Поручика Кожина после прихода известий о разгроме отряда и гибели самого Черкасского признали невиновным, но дальнейшая судьба его неизвестна. Род его сохранился до конца XIX века, и в родовой его вотчине, селе Настасьине, что в девяти верстах от Клишина, уездного города Тверской губернии, можно было видеть кое-какие реликвии, в том числе и подлинник указа Петра об отправлении поручика флота Александра Ивановича Кожина на Каспийское море.
Посчастливилось выбраться из Хивы живым Ходже Нефесу, которого привезли в дом его нового господина Аганамета. Здесь он посулил за себя богатый выкуп, нашел двух поручителей, знавших его во времена, когда он водил в Хиву караваны от Тюк-Карагана, и хозяин отпустил его, выведя тайком ночью из своего дома. Нефес побежал к своему знакомцу, татарину Полату, у которого сторговал лошадь, обещав прислать за нее плату вместе с выкупом для Аганамета, и на той лошади еще до рассвета убрался из города.
В нескольких днях пути от Хивы он встретил караван своего родственника, шедшего с товарами в Хиву, и рассказал ему о случившемся. Родственник повернул своих верблюдов и доставил Нефеса к султану Сайдами, а тот велел ему ехать в Астрахань и рассказать обо всем случившемся тамошнему русскому начальству. Но первым доложил о гибели отряда Бековича… калмык Бакша, которого послал хан Аюка, не преминувший лицемерно посокрушаться о таком несчастье и заметить, что он предупреждал князя Черкасского об опасности похода на Хиву и предлагал абсолютно беспроигрышный поход против известного врага российского императора и его, Аюки, кубанского хана, а князь его не послушал…
Спаслись братья Бековича, в числе немногих они были отпущены на родину. Оставшиеся в живых пленные были проданы на невольничьих рынках Хивы — эти рынки были одним из главных центров работорговли в тех краях.

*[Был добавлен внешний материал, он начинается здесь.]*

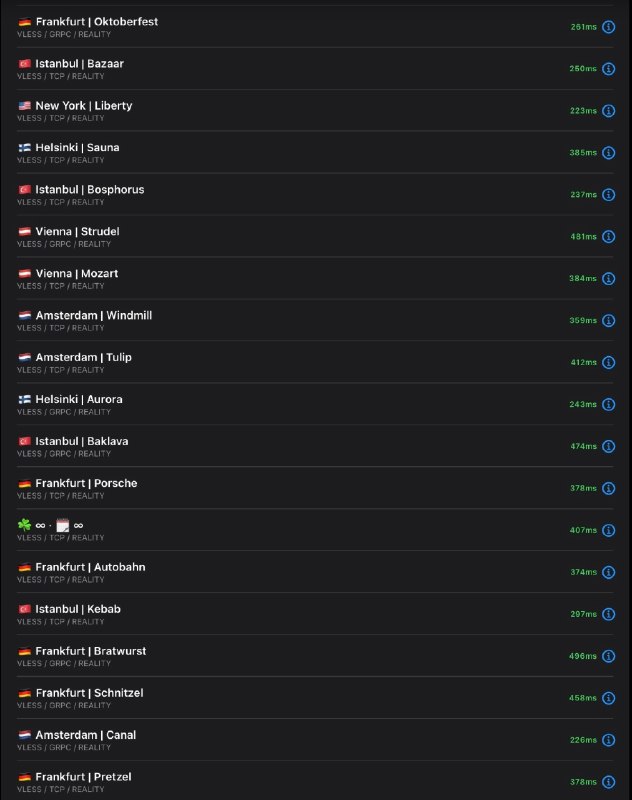Show info for Frankfurt | Bratwurst server
632x800 pixels.
[608, 656]
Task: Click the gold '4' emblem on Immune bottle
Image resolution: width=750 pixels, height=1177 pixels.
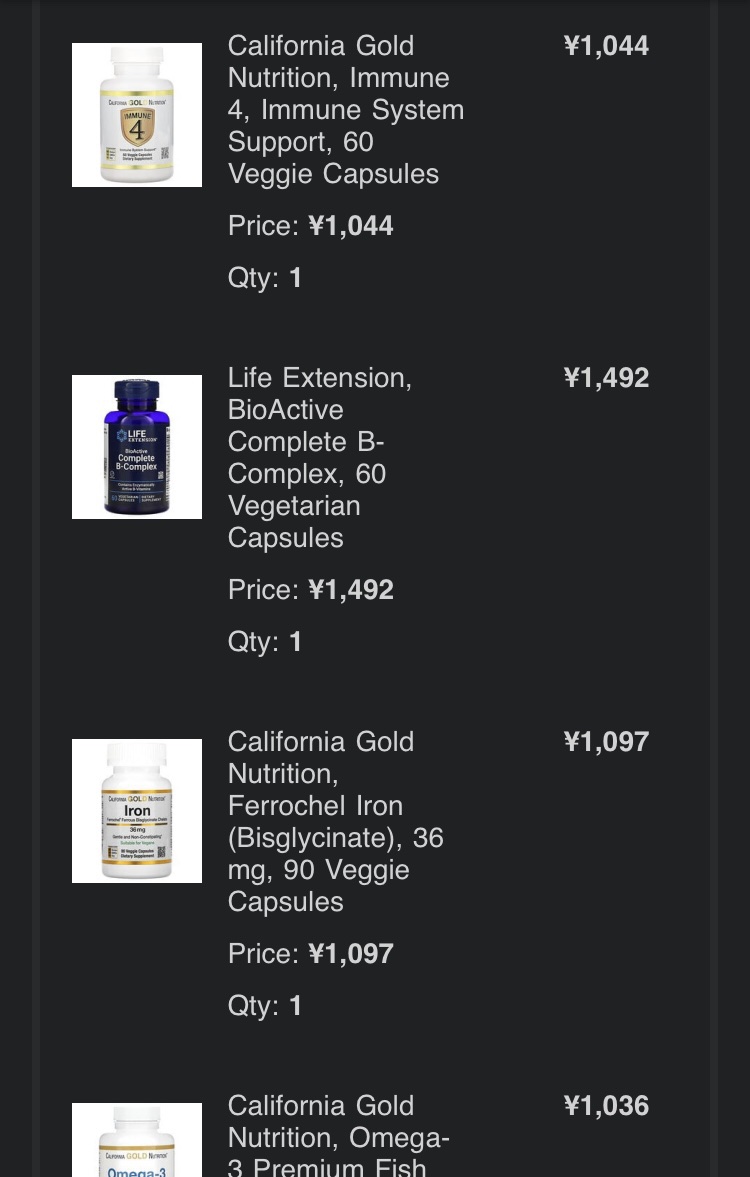Action: pos(138,128)
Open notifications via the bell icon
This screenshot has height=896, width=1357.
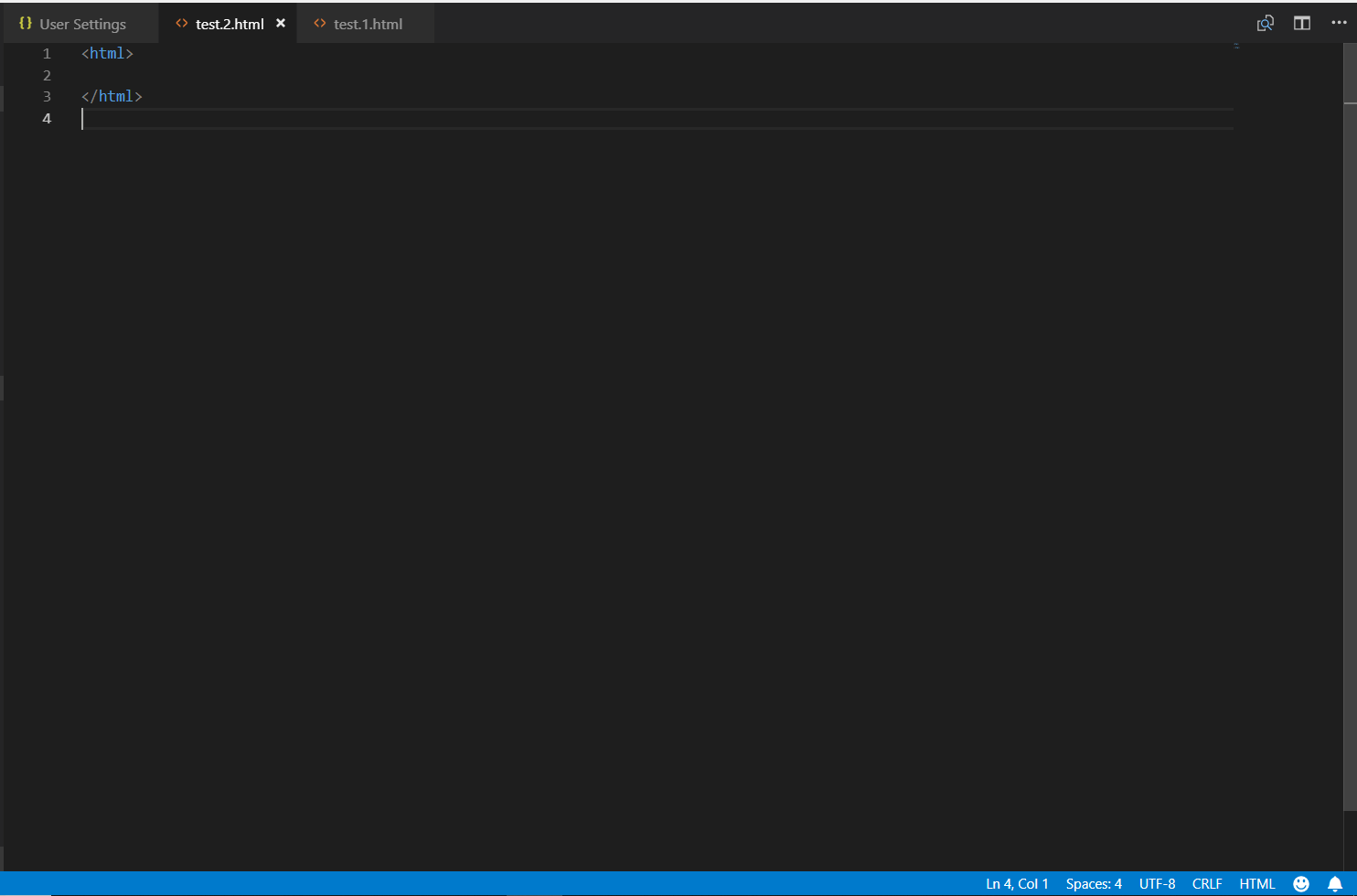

О судьбе попавших в плен участников похода 1717 года время от времени до России доходили лишь обрывочные известия. По рассказам самих хивинцев, в 1728 году русские невольники, которые согласились служить в гвардии хана, сговорившись с аральцами и другими степняками, хотели умертвить хивинского хана. Намерение это провалилось из-за того, что русских опередили двое придворных евнухов-персов, зарезавших хана еще до прибытия степняков. При расследовании этого дела заговор русских был раскрыт, и многие из них были убиты. Но около восьмидесяти человек заперлись в городской башне, где держались около двух недель без воды и еды, дожидаясь атаки аральцев на Хиву. Но степняки так и не решились на набег, и тогда русские, выговорив себе условия сохранения жизни, сдались. Некоторые из пришедших с Бековичем прожили в плену до глубокой старости, кое-кого отпустили со временем домой, кого-то выкупали, но сношения с Хивинским ханством прервались на долгие годы. После разгрома отряда Черкасского хивинцы, опасаясь мести русских, постарались вообще не вступать с ними ни в какие официальные сношения; они неукоснительно придерживались этого правила полторы сотни лет. В России же сложилась и долго жила поговорка — про того, кто нежданно попадал в тяжелую ситуацию, говорили: «Пропал как Бекович», хотя нам, конечно же, всегда было приятнее слышать про «шведов под Полтавой».